» **Working data**:
━━━━━━━━━━━━━━━━

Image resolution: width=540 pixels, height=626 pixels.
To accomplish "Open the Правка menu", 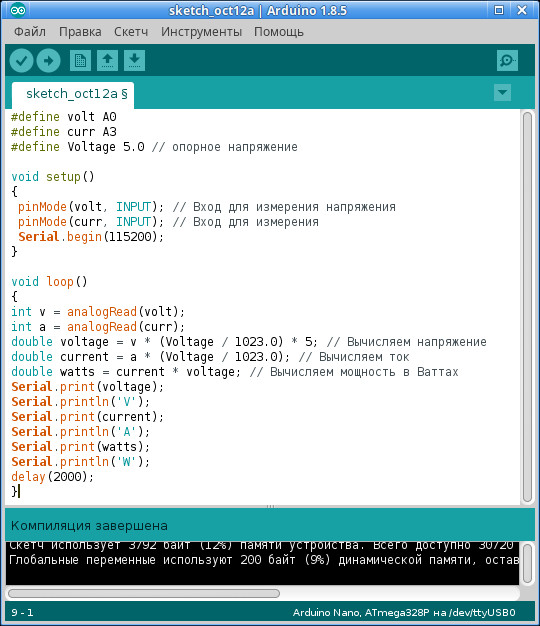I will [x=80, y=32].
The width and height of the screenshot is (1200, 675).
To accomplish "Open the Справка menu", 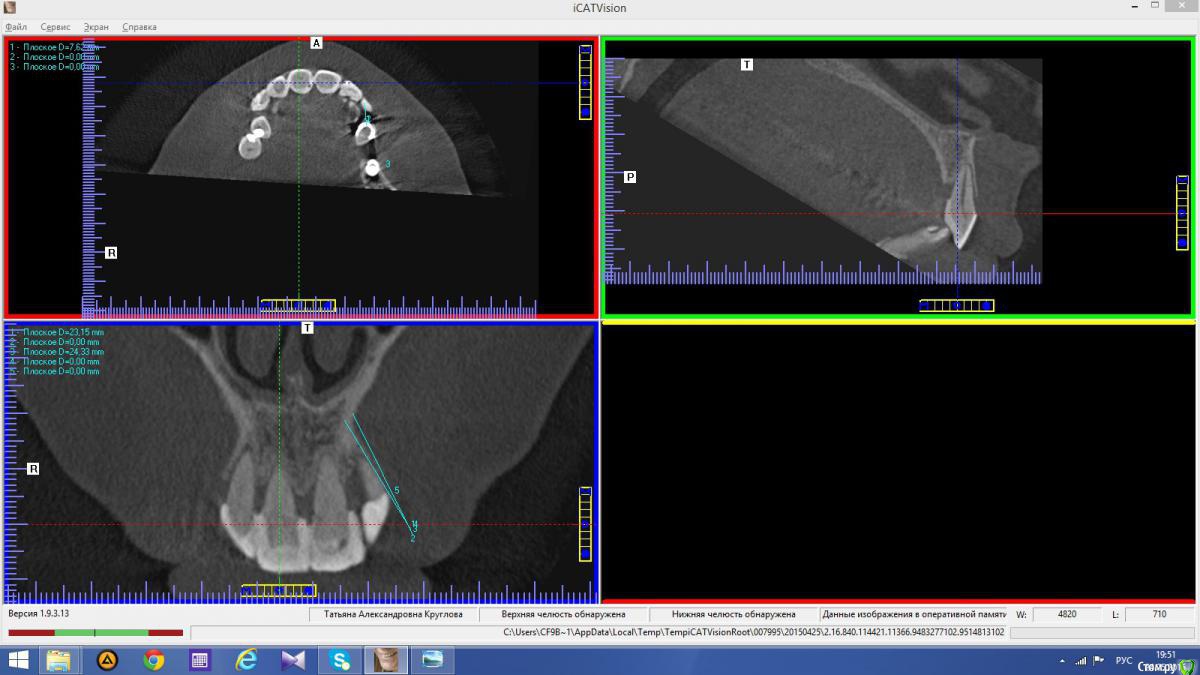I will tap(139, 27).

━━━━━━━━━━━━━━━━

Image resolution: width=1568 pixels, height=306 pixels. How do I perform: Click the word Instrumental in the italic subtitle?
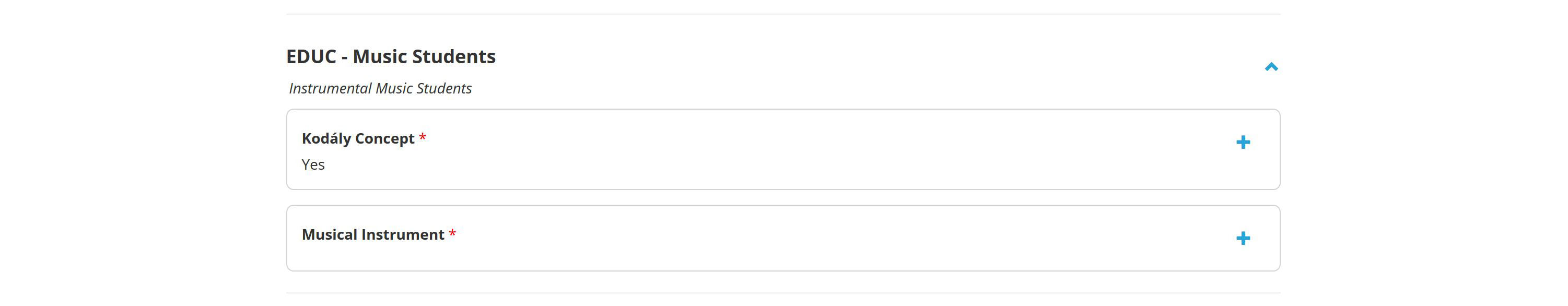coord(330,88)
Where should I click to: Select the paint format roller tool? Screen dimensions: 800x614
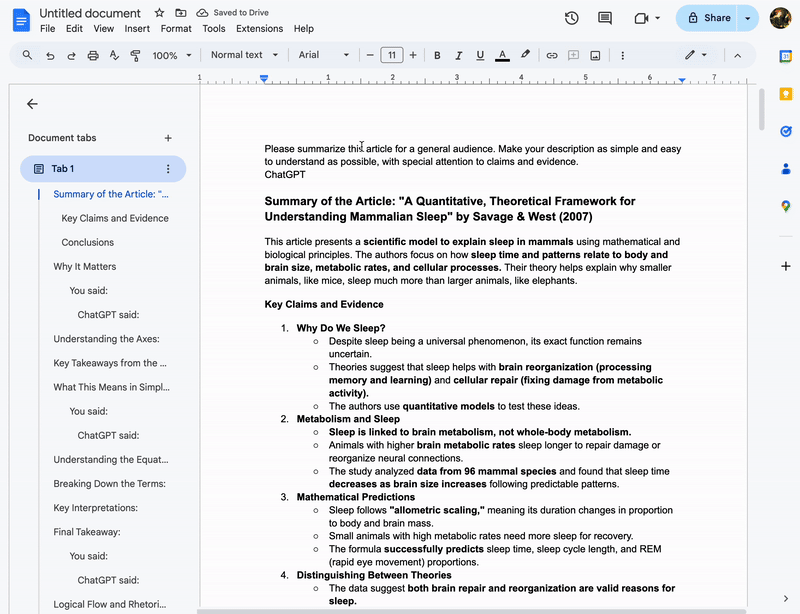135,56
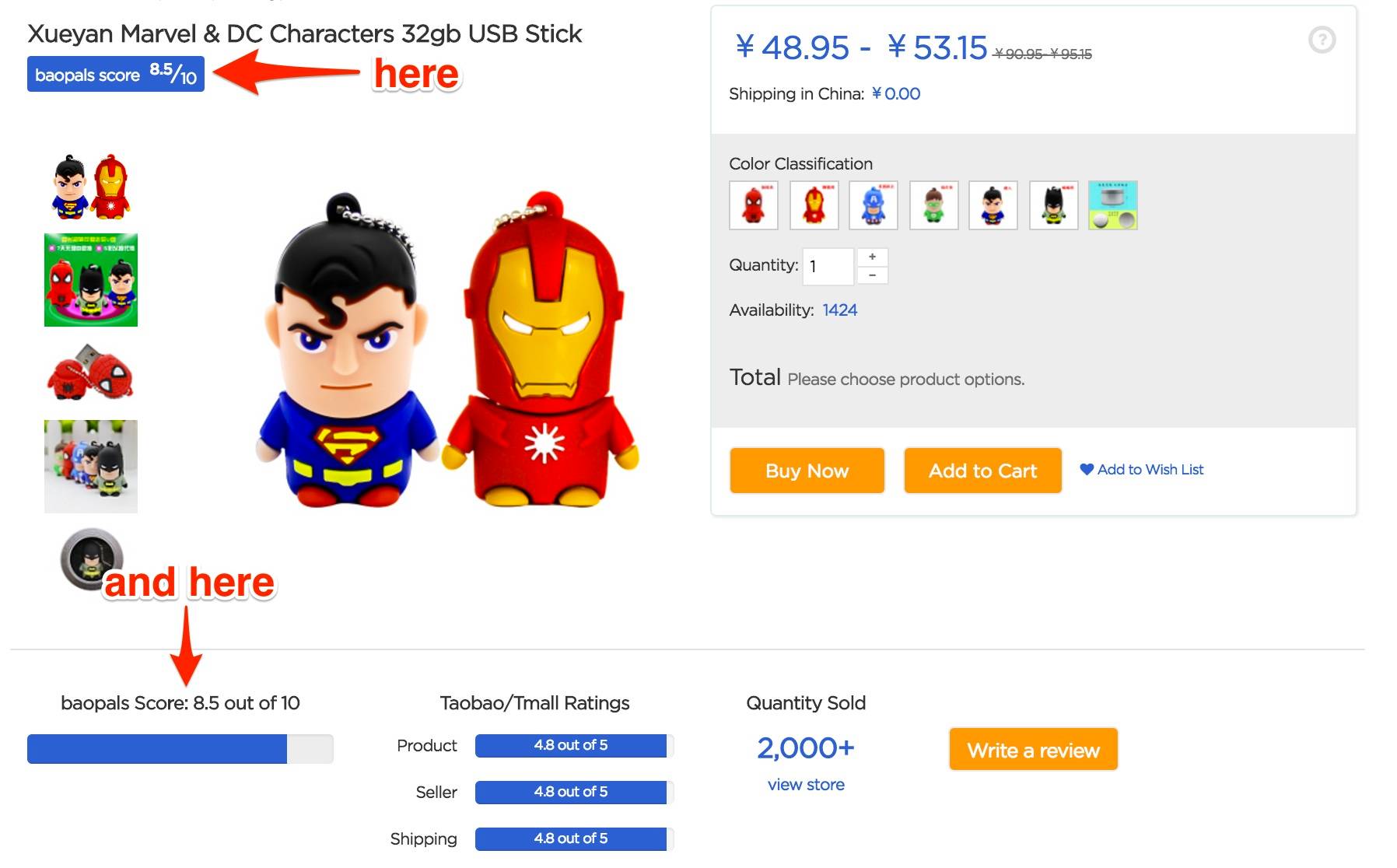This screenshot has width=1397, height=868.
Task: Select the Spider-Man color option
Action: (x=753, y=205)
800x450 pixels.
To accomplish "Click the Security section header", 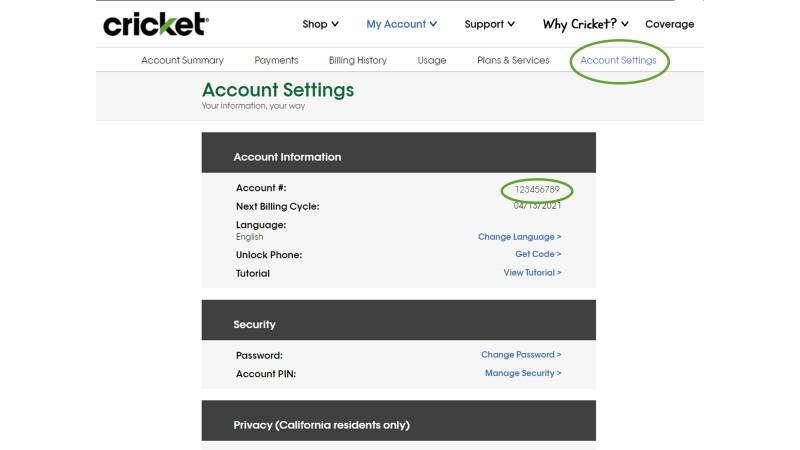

━━━━━━━━━━━━━━━━

» **Assignment**:
The material above holds pictures; leave them out and set down exactly the lines from the line with "800x450 pixels." to the line with "the Security section", both included.

» **Completed exercise**:
800x450 pixels.
To accomplish "Click the Security section header", 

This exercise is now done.